" ASAL-MULA KISAH KUE BULAN "
Kue bulan (Hanzi: 月餅, pinyin: yuèbǐng)
adalah penganan tradisional Tionghoa yang menjadi sajian wajib pada perayaan
Festival Musim Gugur setiap tahunnya. Di Indonesia, kue bulan biasanya dikenal
dalam dialek Hokkian-nya, gwee pia atau tiong chiu pia.
Kue bulan tradisional pada dasarnya berbentuk bulat, melambangkan
kebulatan dan keutuhan. Namun seiring perkembangan zaman, bentuk-bentuk lainnya
muncul menambah variasi dalam komersialisasi kue bulan.
Perkataan Tiong Chiu berasal dari kata Tiong berarti tengah dan Chiu
berarti musim rontok, jadi boleh dikatakan sebutan Tiong Chiu arti secara
harafiah berarti pertengahan musim rontok. Namun demikian masyarakat lebih
kenal dengan sembahyang Tiong Chiu Pia sebenarnya penyebutan ini tidak
tepat/salah kaprah namun kenyataan dalam kebiasaan masyarakat tetap demikian.

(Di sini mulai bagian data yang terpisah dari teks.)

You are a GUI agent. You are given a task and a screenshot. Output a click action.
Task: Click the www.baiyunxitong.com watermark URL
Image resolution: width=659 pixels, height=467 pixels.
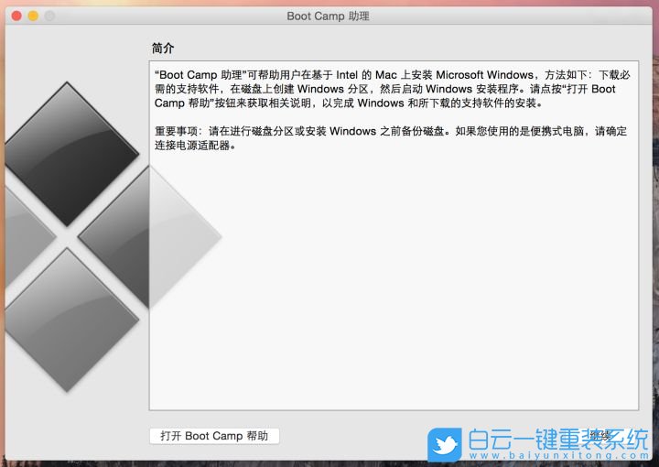pos(557,455)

Perayaan sembahyang kue bulan tahunan setiap tanggal 15 bulan delapan
kalender Imlek, untuk tahun ini memasuki tahun Imlek ke 2557 tanggalan masehi
jatuh pada tanggal 6 Oktober 2006. Pada hari itulah bulan paling bulat dan
paling terang sepanjang tahun, karena pada hari itu jarak bulan dengan bumi dan
bentuk kue yang bulat melambangkan terangnya bulan menyinari bumi.
Sejarah
Kue bulan bermula dari penganan sesajian pada persembahan dan
penghormatan pada leluhur di musim gugur, yang biasanya merupakan masa panen
yang dianggap penting dalam kebudayaan Tionghoa yang berbasis agrikultural.
Perkembangan zaman menjadikan kue bulan berevolusi dari sesajian
khusus pertengahan musim gugur kepada penganan dan hadiah namun tetap terkait
pada perayaan festival musim gugur tadi.
Beberapa legenda mengemukakan bahwa kue bulan berasal dari Dinasti Ming,
yang dikaitkan dengan pemberontakan heroik Zhu Yuanzhang memimpin para petani
Han melawan pemerintah Mongol. Namun sebenarnya, kue bulan telah ada tercatat
dalam sejarah paling awal pada zaman Dinasti Song. Dari sini, kue bulan
dipastikan telah populer dan eksis jauh sebelum Dinasti Ming berdiri.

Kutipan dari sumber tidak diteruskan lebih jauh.